Neurites of neurons under acute or chronic stress form bundles of filaments (rods) containing 1:1 cofilin: actin, which impair transport and synaptic function. Rods contain disulfide cross-linked cofilin and are induced by treatments resulting in oxidative stress. Rods form rapidly (5-30 min) in >80% of cultured hippocampal or cortical neurons treated with excitotoxic levels of glutamate or energy depleted (hypoxia/ischemia or mitochondrial inhibitors). In contrast, slow rod formation (50% of maximum response in similar to 6 h) occurs in a subpopulation (similar to 20%) of hippocampal neurons upon exposure to soluble human amyloid-beta dimer/trimer (A beta d/t) at subnanomolar concentrations. Here we show that proinflammatory cytokines (TNF alpha, IL-1 beta, IL-6) also induce rods at the same rate and within the same neuronal population as Abd/t. Neurons from prion (PrPC)-null mice form rods in response to glutamate or antimycin A, but not in response to proinflammatory cytokines or A beta d/t. Two pathways inducing rod formation were confirmed by demonstrating that NADPH-oxidase (NOX) activity is required for prion-dependent rod formation, but not for rods induced by glutamate or energy depletion. Surprisingly, overexpression of PrPC is by itself sufficient to induce rods in over 40% of hippocampal neurons through the NOX-dependent pathway.
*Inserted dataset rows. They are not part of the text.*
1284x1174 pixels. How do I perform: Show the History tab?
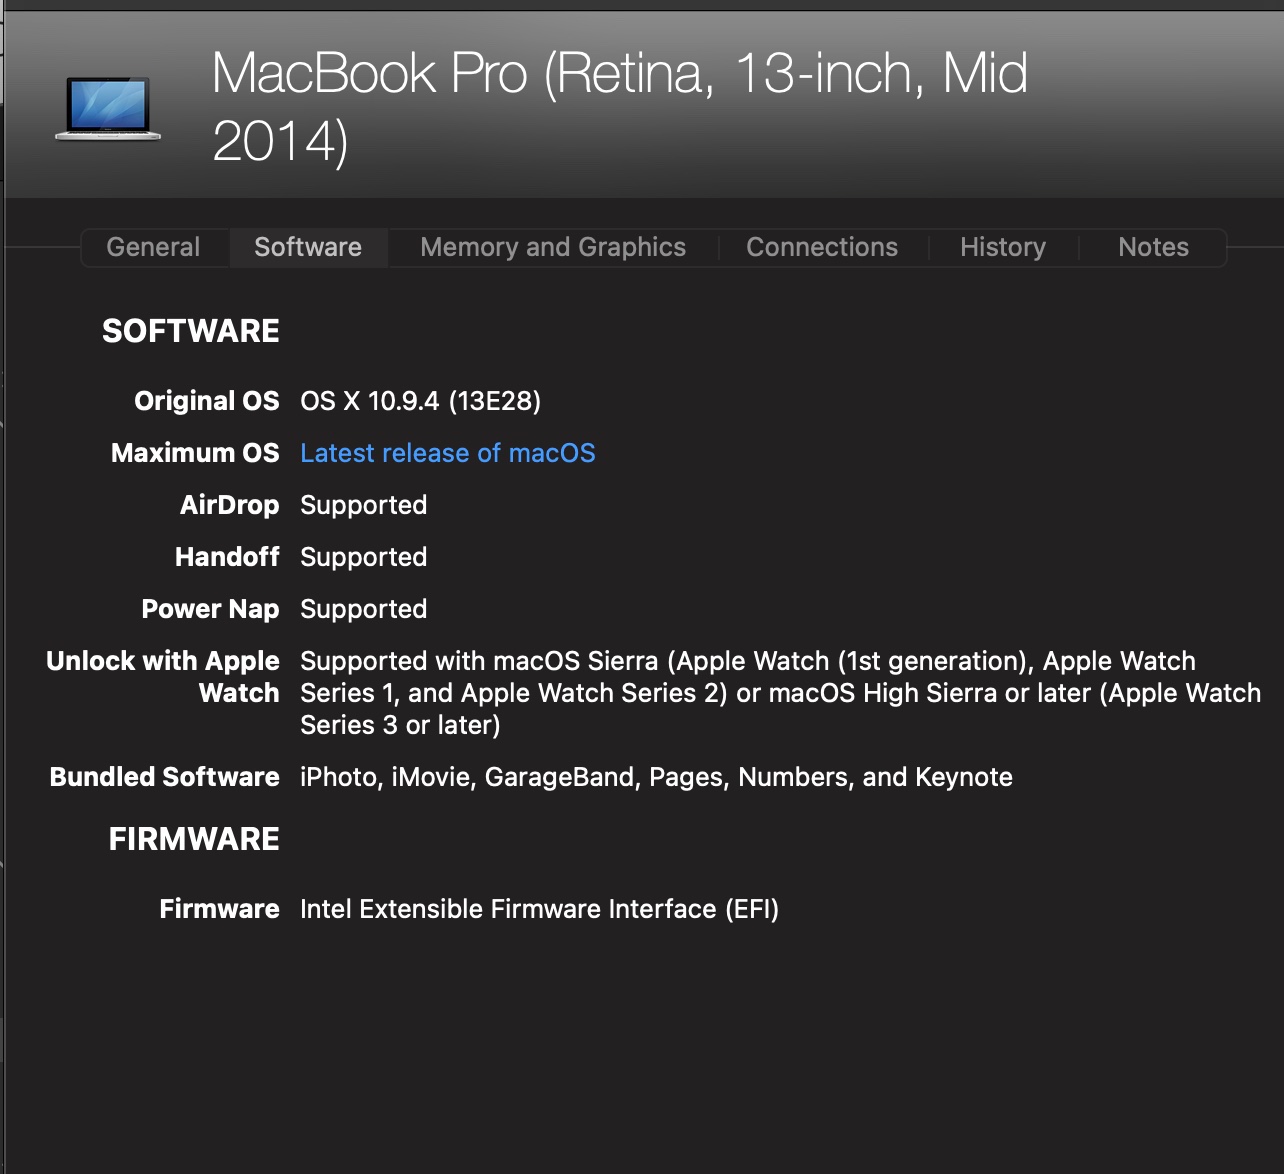click(x=1003, y=247)
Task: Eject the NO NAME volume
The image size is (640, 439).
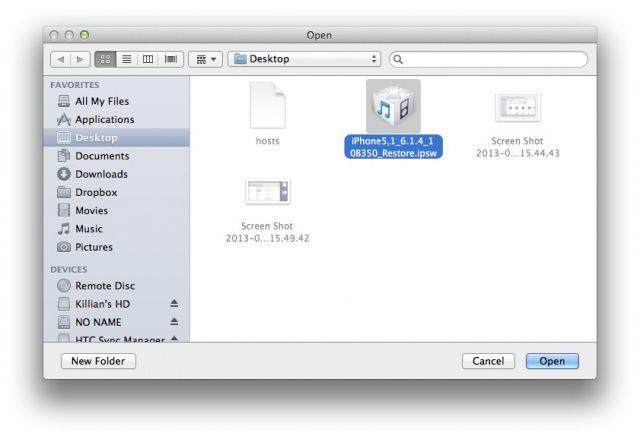Action: [174, 322]
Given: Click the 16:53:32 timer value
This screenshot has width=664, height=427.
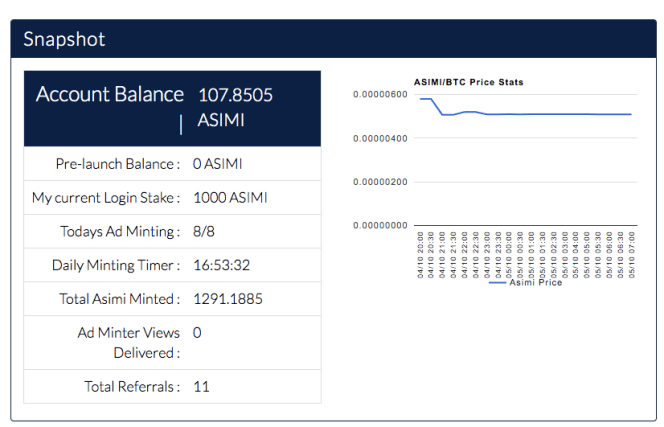Looking at the screenshot, I should 221,265.
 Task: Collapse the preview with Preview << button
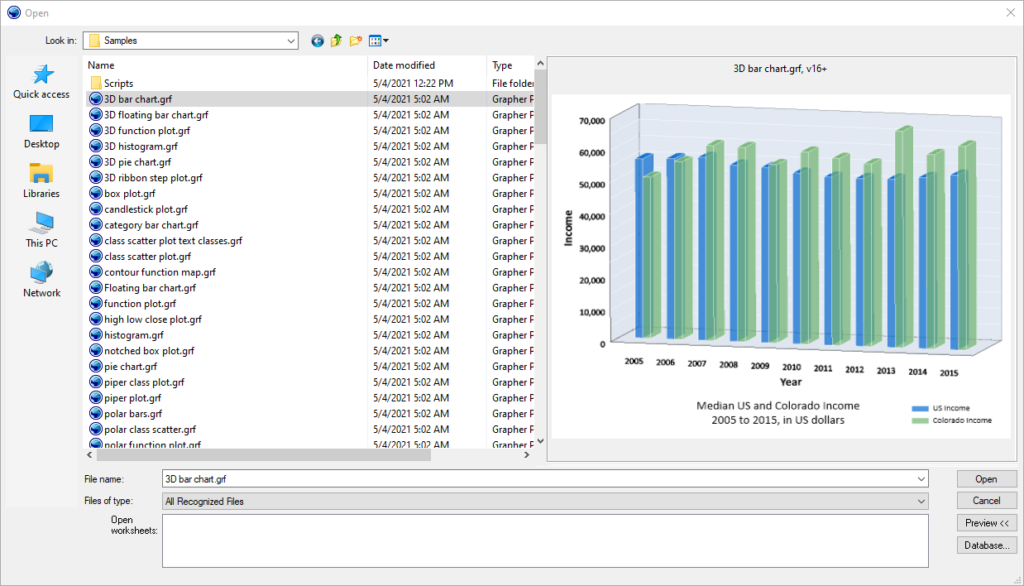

Persistence of PrPC-dependent rods requires the continuous activity of NOX. Removing inducers or inhibiting NOX activity in cells containing PrPC-dependent rods causes rod disappearance with a half-life of about 36 min. Cofilin-actin rods provide a mechanism for synapse loss bridging the amyloid and cytokine hypotheses for Alzheimer disease, and may explain how functionally diverse Ab-binding membrane proteins induce synaptic dysfunction.